鼎切石の妙琴公園内から本線トンネル予定地へ向けて進めていた斜坑(作業用トンネル)の掘削が7月に完了し、本坑交点部に到達していた。
本坑は幅13メートル、高さ8メートルで、掘削断面積は約100平方メートル。最大土被りは坑口の西約3・2キロの地点で約600メートルとなる。準備工の遅れによって工事期間は延び、松川工区の工期は2027年2月まで。作業用トンネルは全長約380メートルで、工事完了後に閉塞する。
掘削残土は仮置きしない計画で、下久堅、龍江産業用地、黒田工区の市内活用先へ直接運び込む。
工事用車両の運行台数は8月中旬まで1日当たり最大120台(片道)とし、本坑掘削に伴って同210台の運行を予定する。
松川に架かる工事用仮設桟橋で左岸の県道飯田南木曽線と右岸の市道大休妙琴線をつなぎ、残土運搬車両は両路線を一方通行で走行。
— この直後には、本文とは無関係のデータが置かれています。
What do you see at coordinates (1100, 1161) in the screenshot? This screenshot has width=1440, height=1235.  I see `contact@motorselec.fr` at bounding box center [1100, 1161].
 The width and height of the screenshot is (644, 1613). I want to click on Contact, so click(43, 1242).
主に中央道と三遠南信道を使って残土置き場へ運ぶ。
市内の坑口3カ所から出る残土は約185万立方メートルを見込み、松川工区が約90万立方メートル、黒田工区が50万立方メートル、上郷工区が45万立方メートル。
松川工区はJRの委託で鉄道建設・運輸施設整備支援機構が担い、戸田建設・あおみ建設・矢作建設工業の共同企業体(JV)が施工。トンネル工は山岳トンネル向きの「NATM(ナトム)工法」を採用し、掘削箇所を吹き付けコンクリートやボルトで固めながら西方向へ掘り進める。18年3月に工事着手している。